I remember reading once that the week after the Oscar ceremony in Hollywood each year is a time of great depression for many of the ‘nominated but no cigar’ brigade. After the parties and the “I was just pleased to be nominated with such an awesome bunch of people” post event, red carpet comments, the nominees that didn’t win go home and sink into despair. Every year there’s a great deal of soul searching, feelings of failure abound and a lot of love is needed from agents and entourage toward the insecure stars to get them through their trauma. From what I can gather the local political scene bares glaring similarities to post Oscars Hollywood. We almost had Californian sunshine this year as well.

The particular losing candidate that I met went on to tell me that it took several days after the defeat for the local high profile member of this particular party to phone and offer commiserations. This was seen as very poor behaviour as it was this high profile member who had persuaded this person to run in the first place. During their quick telephone post mortem the losing candidate pointed out that they were quite taken aback at the level of discontent within the camp and that running mates ‘hated’ each other. The high profile member replied “that’s politics.” The tone didn’t even merit an exclamation mark; it was just a cynical and cold response to what appears to be a very cynical and cold world indeed.

I always laboured under the illusion that politics was about more than that. While it would be wholly naïve to think that everyone involved was there for the greater good, I liked to think that the majority were. In my world individuals would only wade into such murky waters because their passions had been ignited and deep down they wanted to make their world a better place, whether that was on the local or national stage. These people would also have to be brave souls who didn’t mind exposing themselves and their families to great disruption and all the disadvantages that go with being a public figure.
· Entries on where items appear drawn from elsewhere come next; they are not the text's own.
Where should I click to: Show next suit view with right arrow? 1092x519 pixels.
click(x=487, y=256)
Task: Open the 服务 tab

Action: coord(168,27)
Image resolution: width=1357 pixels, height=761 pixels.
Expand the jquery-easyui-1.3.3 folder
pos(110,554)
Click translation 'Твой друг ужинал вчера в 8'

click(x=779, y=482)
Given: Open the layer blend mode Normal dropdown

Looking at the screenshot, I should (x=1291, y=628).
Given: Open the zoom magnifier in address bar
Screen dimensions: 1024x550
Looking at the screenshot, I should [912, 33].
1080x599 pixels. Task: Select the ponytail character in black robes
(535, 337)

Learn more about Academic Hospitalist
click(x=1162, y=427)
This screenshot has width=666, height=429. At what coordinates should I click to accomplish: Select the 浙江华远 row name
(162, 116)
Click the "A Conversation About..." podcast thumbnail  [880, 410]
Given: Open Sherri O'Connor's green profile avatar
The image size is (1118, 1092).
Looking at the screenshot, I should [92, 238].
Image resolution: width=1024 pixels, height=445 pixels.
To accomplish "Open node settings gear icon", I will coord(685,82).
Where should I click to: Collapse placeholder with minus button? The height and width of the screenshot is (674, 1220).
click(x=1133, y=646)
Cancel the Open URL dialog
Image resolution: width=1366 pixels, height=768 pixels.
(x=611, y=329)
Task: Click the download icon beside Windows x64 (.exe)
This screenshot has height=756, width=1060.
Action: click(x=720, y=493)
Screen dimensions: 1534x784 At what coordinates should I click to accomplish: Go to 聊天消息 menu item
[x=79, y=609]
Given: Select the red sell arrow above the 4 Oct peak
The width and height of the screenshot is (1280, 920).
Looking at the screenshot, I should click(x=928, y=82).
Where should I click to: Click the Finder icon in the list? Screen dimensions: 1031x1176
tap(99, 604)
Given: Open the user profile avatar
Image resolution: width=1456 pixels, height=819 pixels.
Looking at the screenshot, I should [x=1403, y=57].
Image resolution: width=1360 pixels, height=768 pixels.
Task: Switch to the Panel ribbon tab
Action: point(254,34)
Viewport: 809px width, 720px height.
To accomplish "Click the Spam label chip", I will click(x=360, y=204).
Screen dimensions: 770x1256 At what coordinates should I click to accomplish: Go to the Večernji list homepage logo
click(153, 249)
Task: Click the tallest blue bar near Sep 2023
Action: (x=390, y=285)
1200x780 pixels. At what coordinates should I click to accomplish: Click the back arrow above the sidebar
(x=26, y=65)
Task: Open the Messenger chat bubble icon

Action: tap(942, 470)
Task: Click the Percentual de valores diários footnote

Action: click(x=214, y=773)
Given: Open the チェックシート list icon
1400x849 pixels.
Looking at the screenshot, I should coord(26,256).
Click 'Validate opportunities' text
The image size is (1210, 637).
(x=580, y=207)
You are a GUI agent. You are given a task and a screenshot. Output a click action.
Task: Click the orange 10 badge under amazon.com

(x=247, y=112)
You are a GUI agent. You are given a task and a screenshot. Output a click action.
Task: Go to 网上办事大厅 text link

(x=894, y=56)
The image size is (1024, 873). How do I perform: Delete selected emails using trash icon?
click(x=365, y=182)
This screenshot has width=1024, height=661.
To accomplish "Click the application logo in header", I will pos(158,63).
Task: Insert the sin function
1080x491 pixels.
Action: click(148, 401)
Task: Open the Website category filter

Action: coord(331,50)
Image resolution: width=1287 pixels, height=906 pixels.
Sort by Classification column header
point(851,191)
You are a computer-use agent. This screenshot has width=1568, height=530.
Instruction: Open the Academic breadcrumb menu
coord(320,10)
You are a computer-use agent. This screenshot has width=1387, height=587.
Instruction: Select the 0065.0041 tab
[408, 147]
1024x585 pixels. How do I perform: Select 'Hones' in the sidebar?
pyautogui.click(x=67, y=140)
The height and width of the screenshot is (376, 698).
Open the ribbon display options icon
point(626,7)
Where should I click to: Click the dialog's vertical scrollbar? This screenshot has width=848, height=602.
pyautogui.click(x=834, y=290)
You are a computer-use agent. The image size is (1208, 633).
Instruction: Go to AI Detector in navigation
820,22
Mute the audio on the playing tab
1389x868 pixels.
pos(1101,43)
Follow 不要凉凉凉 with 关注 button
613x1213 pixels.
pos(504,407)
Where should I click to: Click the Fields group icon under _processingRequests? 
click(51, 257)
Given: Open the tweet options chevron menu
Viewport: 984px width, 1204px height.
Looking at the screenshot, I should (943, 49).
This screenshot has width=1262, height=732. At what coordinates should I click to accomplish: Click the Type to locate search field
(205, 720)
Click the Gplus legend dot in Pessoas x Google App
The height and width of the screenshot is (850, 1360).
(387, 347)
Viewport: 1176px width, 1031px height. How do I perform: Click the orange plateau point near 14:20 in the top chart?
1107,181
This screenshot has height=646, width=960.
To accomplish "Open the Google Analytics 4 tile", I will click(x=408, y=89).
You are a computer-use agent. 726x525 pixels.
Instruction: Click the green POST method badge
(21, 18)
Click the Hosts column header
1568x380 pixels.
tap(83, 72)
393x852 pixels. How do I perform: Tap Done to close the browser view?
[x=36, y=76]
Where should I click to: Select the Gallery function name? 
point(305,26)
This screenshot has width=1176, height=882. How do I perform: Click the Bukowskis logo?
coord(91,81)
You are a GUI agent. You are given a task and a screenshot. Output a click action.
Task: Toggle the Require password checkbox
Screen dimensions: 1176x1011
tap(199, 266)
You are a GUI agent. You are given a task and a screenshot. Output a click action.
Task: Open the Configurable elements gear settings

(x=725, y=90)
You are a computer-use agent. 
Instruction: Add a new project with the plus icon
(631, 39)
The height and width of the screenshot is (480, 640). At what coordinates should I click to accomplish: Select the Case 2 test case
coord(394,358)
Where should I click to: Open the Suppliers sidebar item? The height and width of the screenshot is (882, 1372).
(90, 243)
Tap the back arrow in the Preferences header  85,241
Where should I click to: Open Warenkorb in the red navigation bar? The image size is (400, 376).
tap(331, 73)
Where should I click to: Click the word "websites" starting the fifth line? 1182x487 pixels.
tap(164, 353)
Given that politicians are a wide and varied group it would be silly to assume that they would all get on well together, but one would like to believe that personal grudges and beliefs could have been easily and willingly laid down in order to realise the bigger vision. Apparently that’s a ridiculous thought.

Sadly, since that conversation with the losing candidate I have shared the story with a few others who I would have assumed would be as surprised as I was at the reality. I’ve been told to “get a life, sure aren’t they all the same”, “I’m not one bit surprised, they’re all only out for themselves anyway”, “ah sure the whole thing is a joke, they’re all as bad as each other”. These are genuine comments. I’m beginning to wonder why we bother with the local elections at all. By the looks of things it’s just a bit of diversion, something to take our minds off the real problems and the weather for a while and a little boost for the printing industry and cable tie sales.

I then heard from another first time candidate, this time an Independent, who’d had scurrilous, contemptuous and totally untrue remarks made about them publicly by another very experienced candidate from a political party. I can personally vouch that the remarks were untrue, but were obviously made to hamper this candidate’s chances. I happen to know the person involved and they were successful in being re-elected but I’ll never look at them the same way again. Another political lesson learned the hard way: It’s not about what’s best for the area or playing fair, it’s about winning at all costs even if the price you pay is your personal integrity. It’s quite ironic that one of the qualities we would all want in a politician, integrity, is what they often sacrifice in order to win elections.

To say it is rotten to the core is probably exaggerating. To make out that it’s all about arse covering, back stabbing and looking out for number one, regardless of whether you are an Independent or with a party, is also probably a little unfair but obviously a few of our representatives think it is! And I wonder how wrong it is to suggest that politics is really about playing a game and making sure that it looks like you’re doing something, whether you are actually doing anything constructive or not? I’m still not sure if there is a proper definition for local politics, but at least now I am clear on what it’s not.